Les chiffres, présentés froidement devant le Conseil des droits de l’homme à Genève, ont la force d’un constat d’échec. En février 2026, la République démocratique du Congo a enregistré pas moins de 2 560 violations des droits de l’homme, touchant directement plus de 6 760 personnes. Ce sombre tableau, dressé par la Haute-Commissaire adjointe des Nations unies, Nada Al-Nashif, lors de la 61e session du dialogue interactif, dessine les contours d’une crise qui s’installe durablement, particulièrement dans les provinces de l’Est. Le rapport ONU RDC 2026 sonne-t-il comme un ultime avertissement avant que la situation ne devienne irréversible ?
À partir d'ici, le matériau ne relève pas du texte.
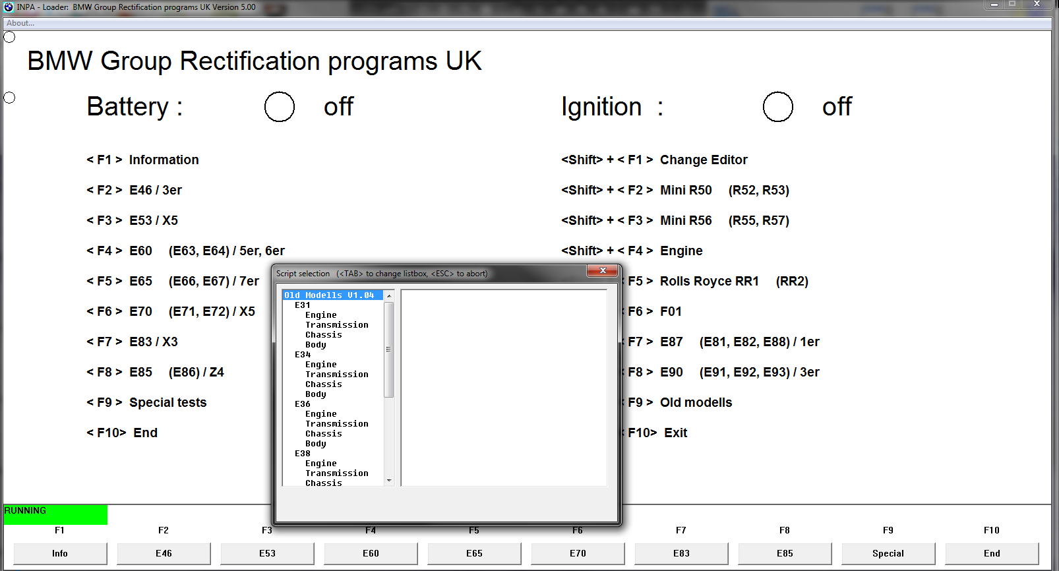Click the Battery status indicator circle
The image size is (1059, 571).
click(x=280, y=107)
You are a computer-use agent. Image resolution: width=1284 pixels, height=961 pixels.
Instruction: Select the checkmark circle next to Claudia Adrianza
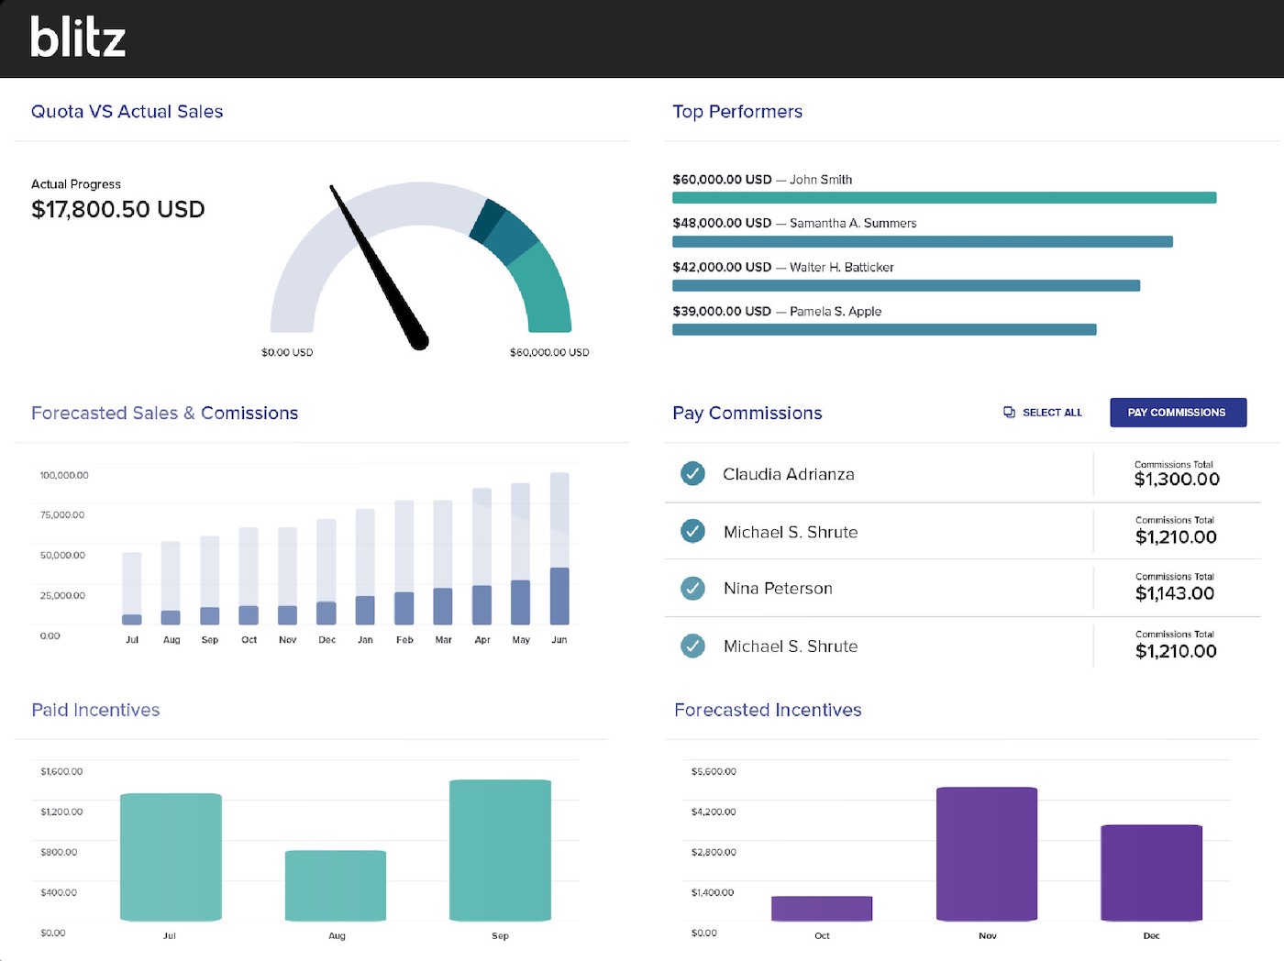coord(692,473)
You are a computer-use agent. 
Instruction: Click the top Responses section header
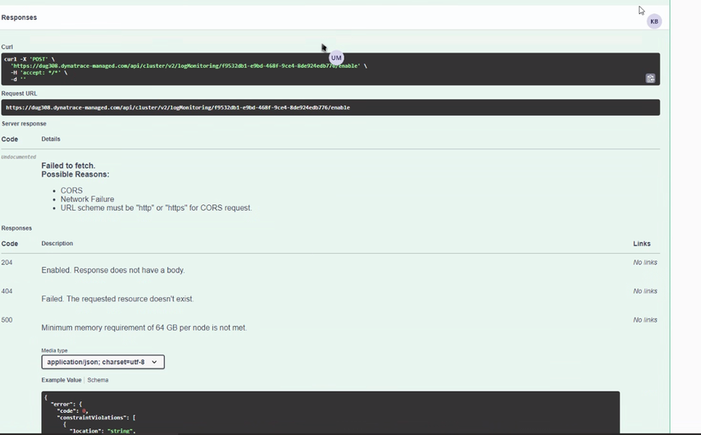[20, 17]
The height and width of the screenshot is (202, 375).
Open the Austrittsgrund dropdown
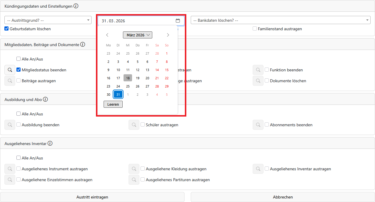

La géographie de la souffrance est, elle aussi, sans équivoque. Les provinces du Nord-Kivu, du Sud-Kivu, de l’Ituri et du Maniema concentrent l’essentiel de cette hémorragie des droits fondamentaux. Nada Al-Nashif a pointé du doigt une aggravation préoccupante de la situation sécuritaire observée depuis septembre 2025, transformant ces régions en épicentre d’une tragédie humanitaire et politique. Derrière les statistiques se cache une réalité brute : des communautés entières vivent sous la coupe de la violence, où les civils paient le prix le plus lourd d’un conflit aux ramifications complexes. La situation sécuritaire dans l’Est du Congo n’est plus une simple « crise » ; elle est devenue l’état normal d’une partie du pays, une normalité mortifère que la communauté internationale semble incapable d’enrayer.
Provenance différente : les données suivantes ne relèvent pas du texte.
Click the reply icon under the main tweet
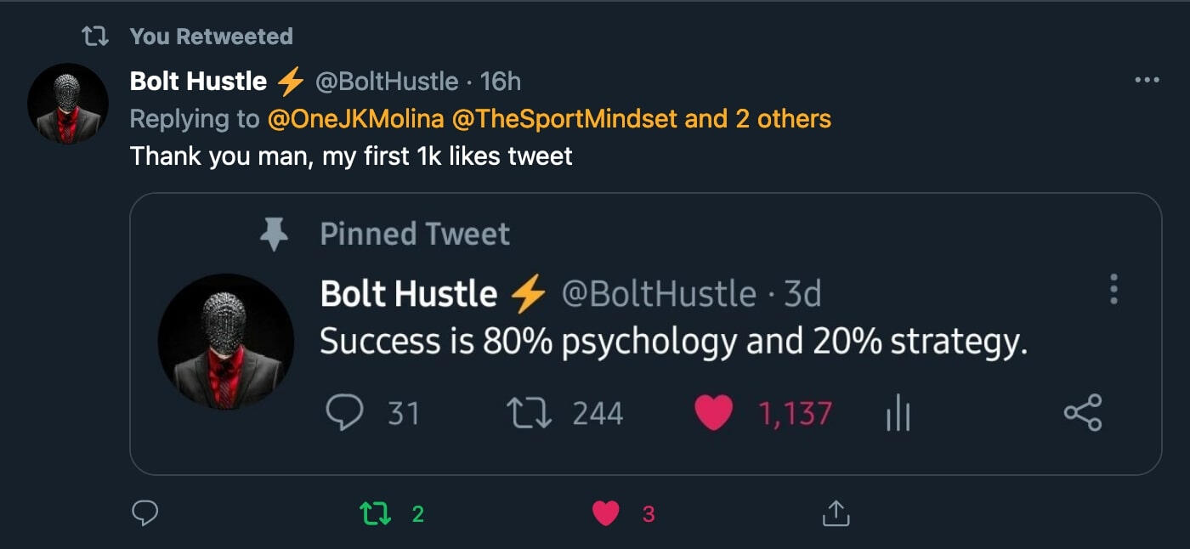click(x=145, y=512)
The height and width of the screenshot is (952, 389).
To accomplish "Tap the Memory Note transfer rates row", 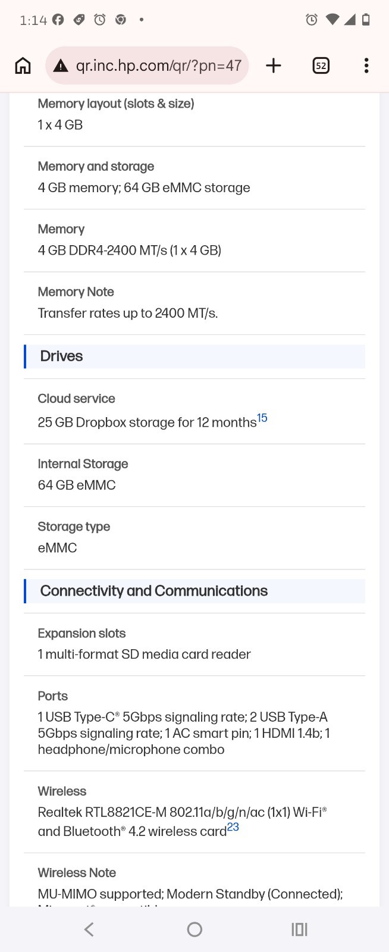I will pyautogui.click(x=195, y=303).
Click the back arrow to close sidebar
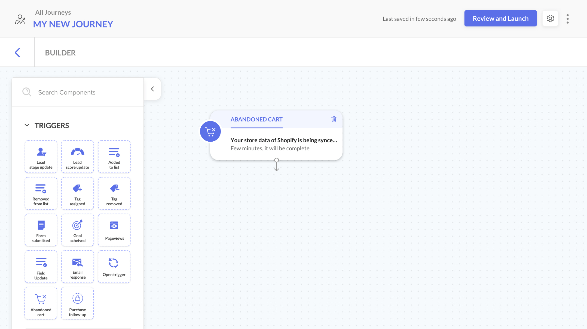587x329 pixels. tap(152, 89)
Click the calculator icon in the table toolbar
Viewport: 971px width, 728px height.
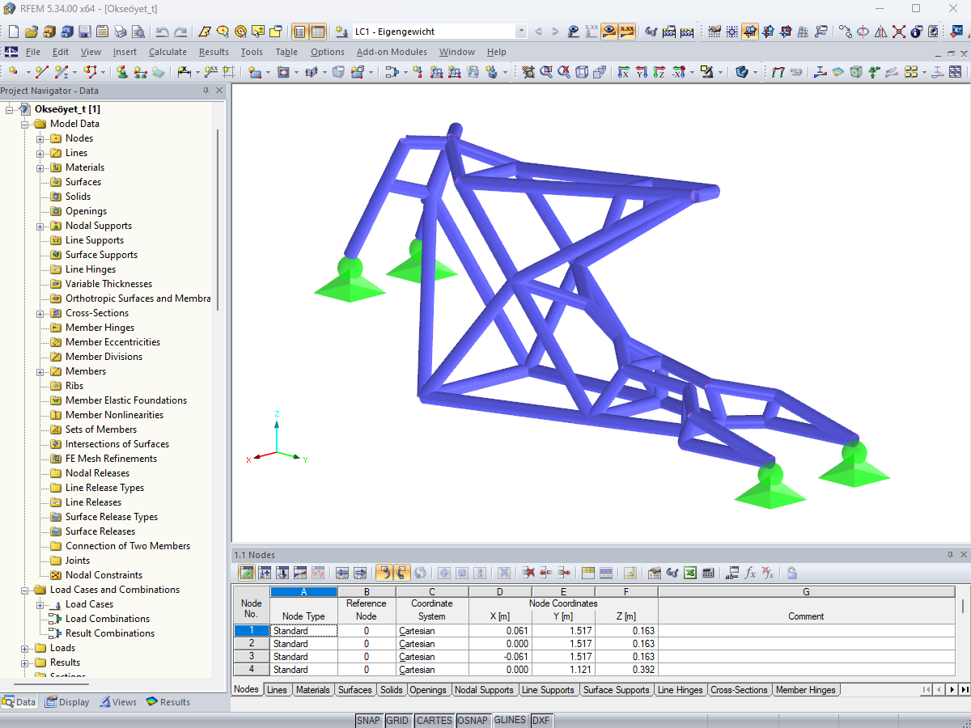708,573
L’allocution de Bruno Lemarquis, coordonnateur humanitaire résident de l’ONU en RDC, est venue renforcer ce diagnostic accablant. Il a mis en lumière les conséquences catastrophiques de ces violations des droits humains en RDC sur les populations, dont la résilience est poussée à ses limites. Pourtant, face à l’ampleur de la tâche, les moyens semblent dérisoires. Dans un aveu qui en dit long sur les priorités mondiales, le Haut-Commissariat aux droits de l’homme a révélé ne pas pouvoir, pour des raisons budgétaires, déployer huit experts légistes pourtant jugés essentiels pour des enquêtes approfondies. Comment prétendre vouloir établir la vérité et rendre justice tout en privant les mécanismes d’enquête de ressources fondamentales ? Cette contradiction illustre le fossé entre les déclarations de principe et l’engagement concret.
Au-delà de la violence armée, un autre front préoccupe gravement les instances onusiennes : le rétrécissement de l’espace civique. La MONUSCO et le HCDH ont exprimé une inquiétude profonde face à la pression croissante exercée sur les défenseurs des droits, les leaders de l’opposition, les journalistes et les acteurs de la société civile. Des cas d’intimidations et d’arrestations arbitraires, notamment à Kinshasa, signaleraient une volonté de museler toute voix discordante. Le ministre congolais des Droits humains, Samuel Mbemba, présent à Genève, s’est employé à expliquer le « contexte » de certaines interpellations. Une défense qui peine à convaincre face à la multiplication des signalements, laissant planer le doute sur une stratégie délibérée de contraction de la démocratie.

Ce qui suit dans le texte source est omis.